[Task item] The answer must be every record below, repeated exactly.

[Excerpted data]
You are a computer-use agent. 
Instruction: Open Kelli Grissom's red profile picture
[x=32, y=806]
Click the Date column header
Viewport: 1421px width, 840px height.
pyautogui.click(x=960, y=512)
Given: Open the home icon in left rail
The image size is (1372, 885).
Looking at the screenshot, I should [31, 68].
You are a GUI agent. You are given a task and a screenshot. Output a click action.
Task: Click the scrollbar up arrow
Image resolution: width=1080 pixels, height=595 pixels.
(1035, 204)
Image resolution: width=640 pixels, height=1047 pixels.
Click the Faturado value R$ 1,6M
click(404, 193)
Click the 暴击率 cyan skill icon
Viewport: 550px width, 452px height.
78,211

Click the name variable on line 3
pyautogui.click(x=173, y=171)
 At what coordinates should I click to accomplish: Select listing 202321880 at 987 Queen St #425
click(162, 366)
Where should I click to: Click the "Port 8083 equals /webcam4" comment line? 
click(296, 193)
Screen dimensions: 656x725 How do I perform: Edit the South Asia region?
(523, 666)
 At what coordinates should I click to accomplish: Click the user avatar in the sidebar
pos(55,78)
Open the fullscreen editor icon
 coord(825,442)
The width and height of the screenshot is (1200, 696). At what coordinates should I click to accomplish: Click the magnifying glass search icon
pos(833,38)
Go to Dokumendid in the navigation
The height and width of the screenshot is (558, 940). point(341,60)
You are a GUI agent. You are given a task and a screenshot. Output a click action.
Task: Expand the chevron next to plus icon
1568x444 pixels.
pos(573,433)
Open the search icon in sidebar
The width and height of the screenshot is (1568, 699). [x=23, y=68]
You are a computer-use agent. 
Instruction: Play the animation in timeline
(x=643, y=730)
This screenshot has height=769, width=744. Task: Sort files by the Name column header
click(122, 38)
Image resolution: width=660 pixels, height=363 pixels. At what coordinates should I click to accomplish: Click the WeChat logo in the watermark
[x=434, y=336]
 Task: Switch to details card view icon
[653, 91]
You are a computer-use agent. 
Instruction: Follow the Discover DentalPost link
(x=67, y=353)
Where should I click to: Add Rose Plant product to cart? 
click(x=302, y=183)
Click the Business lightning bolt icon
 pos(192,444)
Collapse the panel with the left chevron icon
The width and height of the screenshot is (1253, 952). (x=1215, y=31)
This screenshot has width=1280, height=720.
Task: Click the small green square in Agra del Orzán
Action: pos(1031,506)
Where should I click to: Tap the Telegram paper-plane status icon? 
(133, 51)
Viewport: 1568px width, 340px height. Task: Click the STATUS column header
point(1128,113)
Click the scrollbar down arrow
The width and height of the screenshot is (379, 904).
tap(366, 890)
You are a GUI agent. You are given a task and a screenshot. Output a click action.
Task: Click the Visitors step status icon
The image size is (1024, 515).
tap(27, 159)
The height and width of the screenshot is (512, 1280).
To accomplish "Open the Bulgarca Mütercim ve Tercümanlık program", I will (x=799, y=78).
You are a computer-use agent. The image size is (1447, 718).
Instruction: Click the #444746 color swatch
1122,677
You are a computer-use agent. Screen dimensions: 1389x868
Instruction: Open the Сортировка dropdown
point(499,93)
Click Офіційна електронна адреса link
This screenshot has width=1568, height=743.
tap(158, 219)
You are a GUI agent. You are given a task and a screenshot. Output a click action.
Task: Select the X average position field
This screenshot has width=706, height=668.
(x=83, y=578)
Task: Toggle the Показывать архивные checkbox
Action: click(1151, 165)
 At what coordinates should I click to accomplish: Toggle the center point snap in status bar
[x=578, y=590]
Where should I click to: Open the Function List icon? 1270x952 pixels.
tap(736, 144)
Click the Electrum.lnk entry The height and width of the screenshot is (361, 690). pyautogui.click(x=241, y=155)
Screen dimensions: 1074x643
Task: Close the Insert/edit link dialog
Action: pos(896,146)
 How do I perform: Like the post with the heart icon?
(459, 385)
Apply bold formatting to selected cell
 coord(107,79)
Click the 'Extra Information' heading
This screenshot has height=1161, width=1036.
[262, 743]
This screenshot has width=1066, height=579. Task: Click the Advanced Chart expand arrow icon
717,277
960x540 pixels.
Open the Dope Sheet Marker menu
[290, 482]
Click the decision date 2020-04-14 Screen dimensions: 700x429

[Solution]
You are a computer-use agent. 
Instruction: Open Kelli Grissom's red profile picture
[x=32, y=806]
Click the Date column header
Viewport: 1421px width, 840px height.
pyautogui.click(x=960, y=512)
Given: Open the home icon in left rail
The image size is (1372, 885).
Looking at the screenshot, I should [31, 68].
You are a GUI agent. You are given a task and a screenshot. Output a click action.
Task: Click the scrollbar up arrow
Image resolution: width=1080 pixels, height=595 pixels.
(1035, 204)
Image resolution: width=640 pixels, height=1047 pixels.
Click the Faturado value R$ 1,6M
click(404, 193)
Click the 暴击率 cyan skill icon
Viewport: 550px width, 452px height.
78,211

Click the name variable on line 3
pyautogui.click(x=173, y=171)
 At what coordinates should I click to accomplish: Select listing 202321880 at 987 Queen St #425
click(162, 366)
Where should I click to: Click the "Port 8083 equals /webcam4" comment line? 
click(296, 193)
Screen dimensions: 656x725 How do I perform: Edit the South Asia region?
(523, 666)
 At what coordinates should I click to accomplish: Click the user avatar in the sidebar
pos(55,78)
Open the fullscreen editor icon
 coord(825,442)
The width and height of the screenshot is (1200, 696). At what coordinates should I click to accomplish: Click the magnifying glass search icon
pos(833,38)
Go to Dokumendid in the navigation
The height and width of the screenshot is (558, 940). point(341,60)
You are a GUI agent. You are given a task and a screenshot. Output a click action.
Task: Expand the chevron next to plus icon
1568x444 pixels.
pos(573,433)
Open the search icon in sidebar
The width and height of the screenshot is (1568, 699). [x=23, y=68]
You are a computer-use agent. 
Instruction: Play the animation in timeline
(x=643, y=730)
This screenshot has height=769, width=744. Task: Sort files by the Name column header
click(122, 38)
Image resolution: width=660 pixels, height=363 pixels. At what coordinates should I click to accomplish: Click the WeChat logo in the watermark
[x=434, y=336]
 Task: Switch to details card view icon
[653, 91]
You are a computer-use agent. 
Instruction: Follow the Discover DentalPost link
(x=67, y=353)
Where should I click to: Add Rose Plant product to cart? 
click(x=302, y=183)
Click the Business lightning bolt icon
 pos(192,444)
Collapse the panel with the left chevron icon
The width and height of the screenshot is (1253, 952). (x=1215, y=31)
This screenshot has width=1280, height=720.
Task: Click the small green square in Agra del Orzán
Action: pos(1031,506)
Where should I click to: Tap the Telegram paper-plane status icon? 
(133, 51)
Viewport: 1568px width, 340px height. Task: Click the STATUS column header
point(1128,113)
Click the scrollbar down arrow
The width and height of the screenshot is (379, 904).
tap(366, 890)
You are a GUI agent. You are given a task and a screenshot. Output a click action.
Task: Click the Visitors step status icon
The image size is (1024, 515).
tap(27, 159)
The height and width of the screenshot is (512, 1280).
To accomplish "Open the Bulgarca Mütercim ve Tercümanlık program", I will (x=799, y=78).
You are a computer-use agent. The image size is (1447, 718).
Instruction: Click the #444746 color swatch
1122,677
You are a computer-use agent. Screen dimensions: 1389x868
Instruction: Open the Сортировка dropdown
point(499,93)
Click Офіційна електронна адреса link
This screenshot has width=1568, height=743.
tap(158, 219)
You are a GUI agent. You are given a task and a screenshot. Output a click action.
Task: Select the X average position field
This screenshot has width=706, height=668.
(x=83, y=578)
Task: Toggle the Показывать архивные checkbox
Action: click(1151, 165)
 At what coordinates should I click to accomplish: Toggle the center point snap in status bar
[x=578, y=590]
Where should I click to: Open the Function List icon? 1270x952 pixels.
tap(736, 144)
Click the Electrum.lnk entry The height and width of the screenshot is (361, 690). pyautogui.click(x=241, y=155)
Screen dimensions: 1074x643
Task: Close the Insert/edit link dialog
Action: pos(896,146)
 How do I perform: Like the post with the heart icon?
(459, 385)
Apply bold formatting to selected cell
 coord(107,79)
Click the 'Extra Information' heading
This screenshot has height=1161, width=1036.
[262, 743]
This screenshot has width=1066, height=579. Task: Click the Advanced Chart expand arrow icon
717,277
960x540 pixels.
Open the Dope Sheet Marker menu
[290, 482]
Click the decision date 2020-04-14 Screen dimensions: 700x429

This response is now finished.